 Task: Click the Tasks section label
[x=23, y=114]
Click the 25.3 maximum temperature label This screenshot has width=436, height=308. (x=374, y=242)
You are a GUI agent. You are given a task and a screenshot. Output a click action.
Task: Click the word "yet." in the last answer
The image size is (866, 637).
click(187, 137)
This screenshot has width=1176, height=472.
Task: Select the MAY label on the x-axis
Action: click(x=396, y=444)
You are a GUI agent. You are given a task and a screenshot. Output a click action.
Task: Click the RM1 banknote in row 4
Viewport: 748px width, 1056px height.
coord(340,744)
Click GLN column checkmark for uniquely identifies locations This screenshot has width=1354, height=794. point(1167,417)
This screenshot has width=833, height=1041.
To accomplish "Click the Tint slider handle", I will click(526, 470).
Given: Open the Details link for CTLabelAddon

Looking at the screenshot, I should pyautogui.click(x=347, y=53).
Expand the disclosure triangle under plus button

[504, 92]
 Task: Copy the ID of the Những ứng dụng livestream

How to complete this task:
The expected answer is a word-for-word copy of every line from the one that contains "This screenshot has width=833, height=1041." through the final line of the material.

Output of the task:
This screenshot has width=833, height=1041.
To accomplish "Click the Tint slider handle", I will click(526, 470).
Given: Open the Details link for CTLabelAddon

Looking at the screenshot, I should pyautogui.click(x=347, y=53).
Expand the disclosure triangle under plus button

[504, 92]
 Task: Copy the ID of the Những ứng dụng livestream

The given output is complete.